General information
- Line: South Gippsland
- Platforms: 1
- Tracks: 2

Other information
- Status: Closed

History
- Opened: 17 December 1891; 134 years ago
- Closed: 1963; 63 years ago

Services
| Preceding station | VicRail |  |  | Following station |
| Kardella towards Spencer Street |  | South Gippsland line |  | Leongatha towards Yarram |

Location

= Ruby railway station =

Former railway station in Victoria, Australia

Ruby was a railway station on the South Gippsland line in Victoria, Australia. The station was opened in December 1891, and operated until the 1960s, after which the station building and platform were dismantled and levelled, and all sidings were removed.
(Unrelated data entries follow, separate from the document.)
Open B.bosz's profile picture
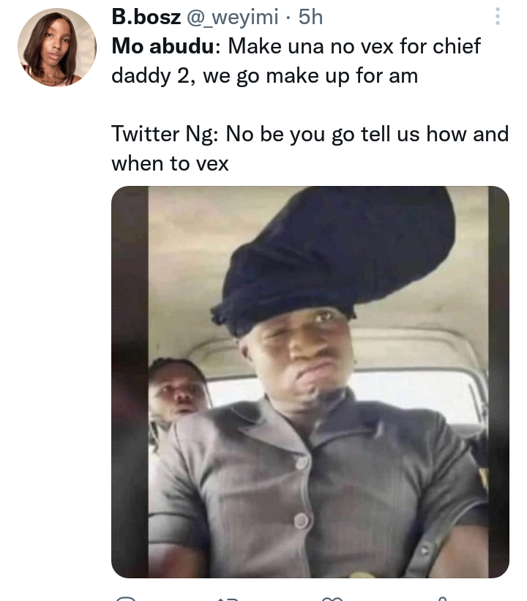 tap(56, 48)
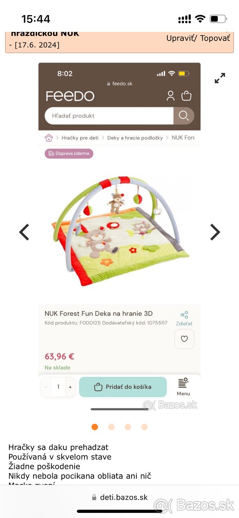Screen dimensions: 239x518
Task: Select the first orange gallery dot
Action: 95,427

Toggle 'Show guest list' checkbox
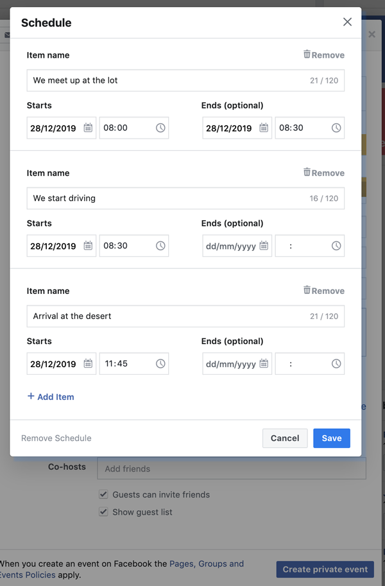tap(103, 512)
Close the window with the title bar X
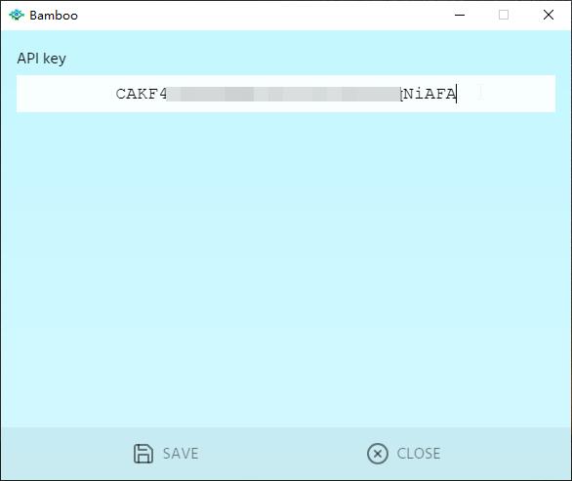 pyautogui.click(x=549, y=15)
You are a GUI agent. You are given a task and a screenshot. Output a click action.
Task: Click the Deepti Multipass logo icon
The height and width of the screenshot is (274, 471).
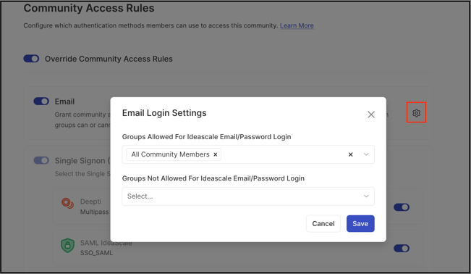pos(67,203)
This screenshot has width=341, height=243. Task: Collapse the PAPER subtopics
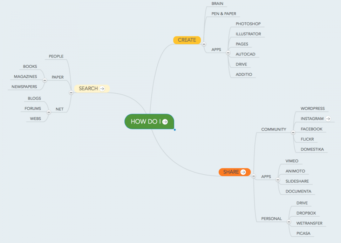click(45, 80)
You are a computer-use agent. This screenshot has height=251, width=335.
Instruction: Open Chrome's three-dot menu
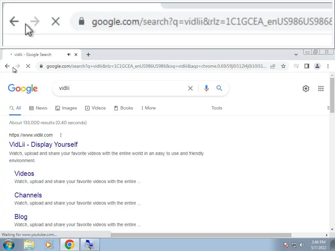point(328,66)
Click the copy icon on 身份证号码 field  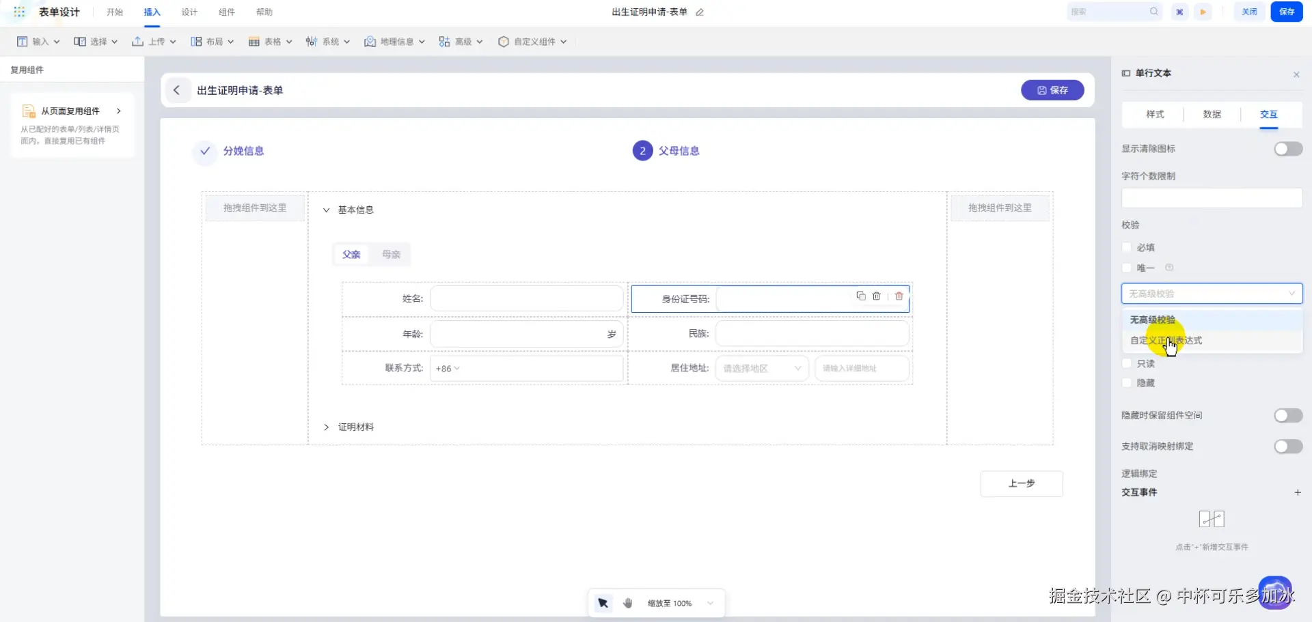click(861, 296)
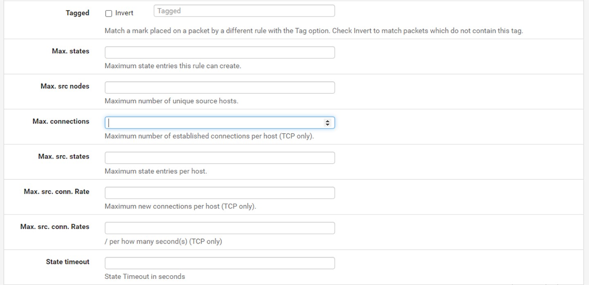Click the Max. states row label
The image size is (589, 285).
click(70, 51)
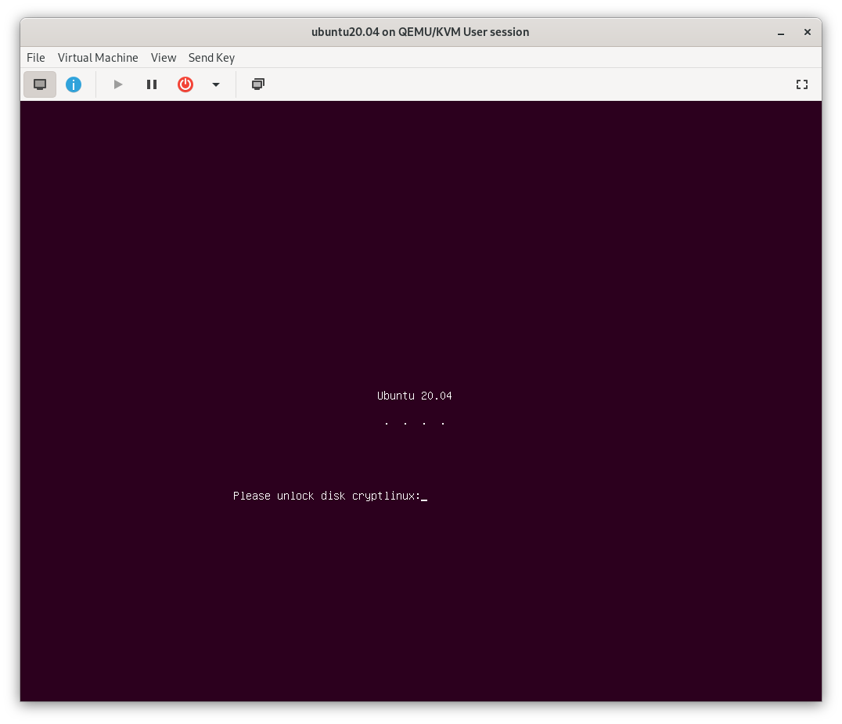This screenshot has width=842, height=724.
Task: Expand the Send Key menu
Action: pos(211,58)
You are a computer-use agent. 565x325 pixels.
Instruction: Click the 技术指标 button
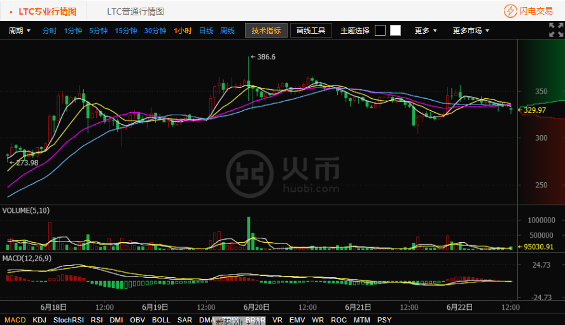pyautogui.click(x=266, y=31)
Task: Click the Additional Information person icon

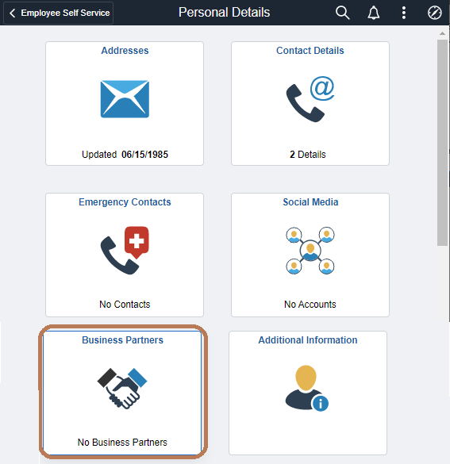Action: coord(307,388)
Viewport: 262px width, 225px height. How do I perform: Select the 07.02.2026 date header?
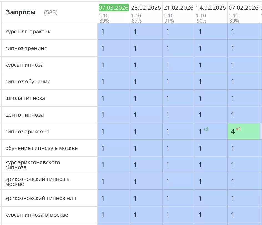click(x=243, y=8)
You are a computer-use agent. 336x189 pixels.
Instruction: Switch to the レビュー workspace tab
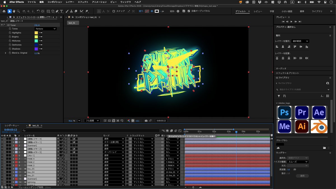tap(258, 11)
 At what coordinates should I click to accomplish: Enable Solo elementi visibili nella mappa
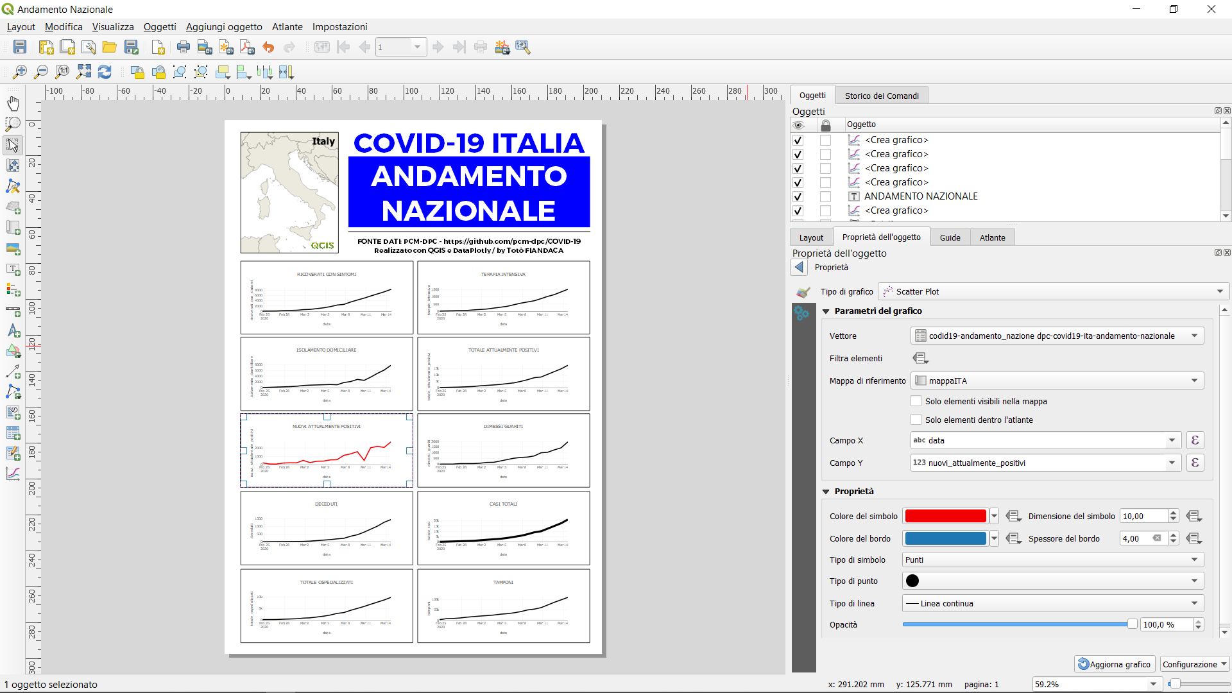point(916,401)
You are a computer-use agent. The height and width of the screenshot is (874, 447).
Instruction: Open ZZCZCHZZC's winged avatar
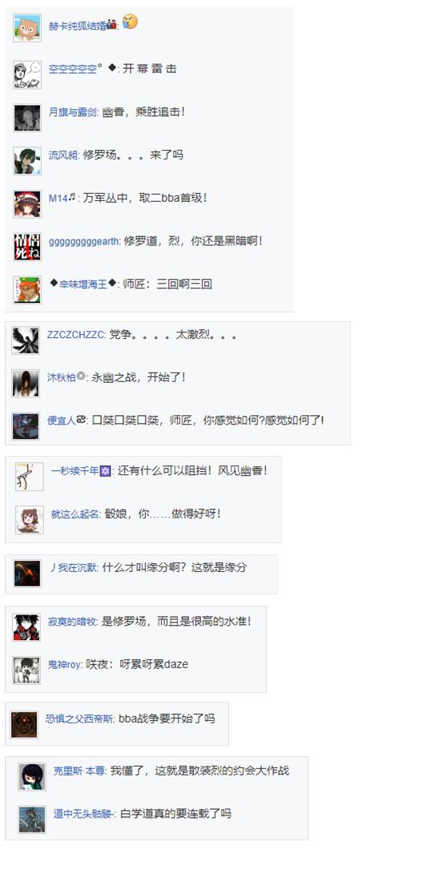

There is some evidence of the former station at the site, including the yards area, now used to store disused refrigerators and other white-goods, and flowering plants typically found at station sites, including hydrangeas and roses, but mow growing wild in the proximity. Images of rail vehicles and trains at Ruby station are displayed at Korumburra railway station.

Ruby is now on the route of the Great Southern Rail Trail, which runs along the formation of the former South Gippsland line.

The defunct tourist operation, South Gippsland Railway, had plans to construct a platform at the former station site, which would have provided additional stops for passengers and allowed for short shuttles train runs from either Leongatha or Korumburra.